Editorial Remarks about the Limits of Longevity

December 12, 2008; While the observed growth in the numbers of centenarians is growing exponentially in the world population, the numbers of Supercentenarians (one demographic decade above) has remained relatively flat. Nevertheless, as the base of our population pyramid expands, one should expect to observe the "pyramidal apex" rise, at least somewhat, so long as it doesn't hit a "biological glass ceiling." What's going on here?

The fundamental limits on the maximum-lifespan phenotype of any given mammalian species has not been successfully modeled mathematically (whether in a zoo or in the wild), as the interaction of dozens of gerontic (longevity-determining) genes in the genome of each species leads to prohibitive combinatorial complexity. (Teasing out these relations in a graphical manner has become the task of Systems Biology that is just getting underway as a separate discipline.)

There appears to be a separate master circadian clock within each organ system that is synchronized by the Pineal Gland/Super Chiasmatic Nucleus (SCN) [in the brain] which is in turn synchronized to the day/night cycle of the 24-hour rotation of the Earth. The mechanism by which this happens is speculated to be by some unknown low-concentration protein-signal circulating in the blood that derives from the Pituitary Gland of the NeuroEndocrine Axis [as modulated by the anterior hypothalamus].

There are a wide variety of aging phenotypes for each individual organ (liver, lungs, heart, kidneys, etc.) that stochastically undergo critical failure points (in a synchronized fashion) once the Prime Directive to "Go forth and multiply" has been satisfied (which definitively ends with female menopause in women at ~52 yo and male andropause in men at ~65 yo). The tradeoff in the ability of gerontic genes to be helpful in early life while being deleterious in later life is sometimes referred to as antagonistic pleotropy. However, in Systems Engineering terminology, the synchronization of failure points is called a multiple lock-in phenomenon . This has been compared metaphorically to the customer warranty period provided by automobile manufacturers (of, say, three years or 25,000 miles).

After the age of menopause/andropause, the Darwinian pressure on our genome to facilitate growth and/or repair weakens significantly (modulo the "grandparenting effect," which has value in circumventing the extinction of isolated tribes that have at least a few remaining elders when a limiting environmental resource becomes scarce), during which the aging of individual organ systems becomes systematically desynchronized. Many older organs have a broad spinning reserve that conceals their functional decline, even though this occurs in the background in a relentlessly time-linear fashion. By definition, when the functional capacity of one of the subsystems falls below a threshold compatible with life, this becomes named by epidemiologists/pathologists as the "primary cause of death" written on the Death Certificate. What has not been addressed adequately by public-health experts, in our view, is the clear distinction between intrinsic (molecular/senescent) causes of death and extrinsic causes of death (accidents, suicide, homicide, war, infection by parasites, pandemics, etc.)

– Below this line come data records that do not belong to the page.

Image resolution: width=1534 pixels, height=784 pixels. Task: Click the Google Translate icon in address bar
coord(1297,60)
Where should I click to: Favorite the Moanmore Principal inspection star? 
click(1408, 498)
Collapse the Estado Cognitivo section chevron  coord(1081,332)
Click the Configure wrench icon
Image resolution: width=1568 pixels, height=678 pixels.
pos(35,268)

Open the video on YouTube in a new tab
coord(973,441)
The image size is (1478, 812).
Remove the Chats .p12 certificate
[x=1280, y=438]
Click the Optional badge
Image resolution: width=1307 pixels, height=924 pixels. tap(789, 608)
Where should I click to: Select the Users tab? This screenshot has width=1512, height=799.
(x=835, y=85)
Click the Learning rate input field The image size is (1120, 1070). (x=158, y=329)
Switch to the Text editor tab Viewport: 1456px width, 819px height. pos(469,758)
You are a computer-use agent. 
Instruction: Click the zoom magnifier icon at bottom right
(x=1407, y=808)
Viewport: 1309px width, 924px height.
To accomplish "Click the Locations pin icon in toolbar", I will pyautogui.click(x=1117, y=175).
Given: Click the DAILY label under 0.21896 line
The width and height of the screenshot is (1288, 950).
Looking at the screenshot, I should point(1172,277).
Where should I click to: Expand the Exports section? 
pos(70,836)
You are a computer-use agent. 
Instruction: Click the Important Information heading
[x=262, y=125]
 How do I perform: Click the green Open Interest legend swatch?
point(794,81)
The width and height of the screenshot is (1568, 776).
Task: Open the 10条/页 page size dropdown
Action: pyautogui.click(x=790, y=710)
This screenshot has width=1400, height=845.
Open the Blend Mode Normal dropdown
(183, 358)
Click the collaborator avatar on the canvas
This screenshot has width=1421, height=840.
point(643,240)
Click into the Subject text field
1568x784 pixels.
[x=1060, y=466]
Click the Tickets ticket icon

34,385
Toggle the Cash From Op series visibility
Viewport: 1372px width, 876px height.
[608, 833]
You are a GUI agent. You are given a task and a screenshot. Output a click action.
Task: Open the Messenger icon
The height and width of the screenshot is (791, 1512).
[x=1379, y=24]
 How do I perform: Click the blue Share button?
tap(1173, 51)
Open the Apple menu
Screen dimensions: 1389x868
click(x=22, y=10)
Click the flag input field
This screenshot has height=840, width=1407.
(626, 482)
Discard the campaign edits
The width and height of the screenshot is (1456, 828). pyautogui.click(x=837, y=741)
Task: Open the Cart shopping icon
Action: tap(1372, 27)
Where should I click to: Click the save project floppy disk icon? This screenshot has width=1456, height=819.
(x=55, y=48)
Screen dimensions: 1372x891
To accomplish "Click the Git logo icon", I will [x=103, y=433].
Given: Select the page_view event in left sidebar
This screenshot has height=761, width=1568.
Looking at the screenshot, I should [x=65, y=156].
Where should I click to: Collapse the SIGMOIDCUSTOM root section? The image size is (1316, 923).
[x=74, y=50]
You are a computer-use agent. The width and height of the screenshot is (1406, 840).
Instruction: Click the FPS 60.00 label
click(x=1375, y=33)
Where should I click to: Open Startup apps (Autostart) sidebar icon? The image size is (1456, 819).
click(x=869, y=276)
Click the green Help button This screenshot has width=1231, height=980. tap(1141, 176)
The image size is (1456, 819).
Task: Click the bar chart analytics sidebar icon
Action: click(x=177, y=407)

This distinction is well understood by actuaries who advise life insurance companies on how to price their term-life premiums. The extrinsic causes of aging rapidly become invisible in geriatric populations (>50 yo) compared with the now dominant intrinsic causes. Mortality life tables plotted on semi-log paper form nearly perfect straight lines after the age of 30 (which can be further refined by gender, age, and race as desired, and are revised weekly by the CDC in Atlanta, GA on their Morbidity and Mortality Weekly Report website for the US population). These straight lines on semi-log paper demonstrate that human mortality (and probably for all mammals) increases exponentially with age (i.e., in a Gompertz/Makeham fashion). With respect to minor influences on mortality such as a family history of certain diseases or admittedly poor life-style choices (such as heavy smoking, heavy drinking, or watching television all day like a couch potato with negligible exercise), the slopes of these lines don't change much. So, life insurance companies tweak their premiums to earn a substantial profit on policies they issue. But they are frequently deluded by the belief that by refining their bets (by excluding people with a family history of x or y or z), as though these other parameters-of-insurability (besides age) were so inherently valuable to their enterprise, they could earn even more. Thus, many companies work hard to compete in this marketplace giving premiums to non-smokers as though this were the only thing that mattered.

We should appreciate that the really-important parameters of longevity operate at the molecular level, such as the accumulation of sticky amyloid compounds which relentlessly infiltrate all our organs, the mechanism for which we have yet to decipher. When we do figure it out (science) and when we learn what to do about it (medicine), "all bets (on life-insurance-policy planning) will be off." We will be on the road to a real revolution in the human condition.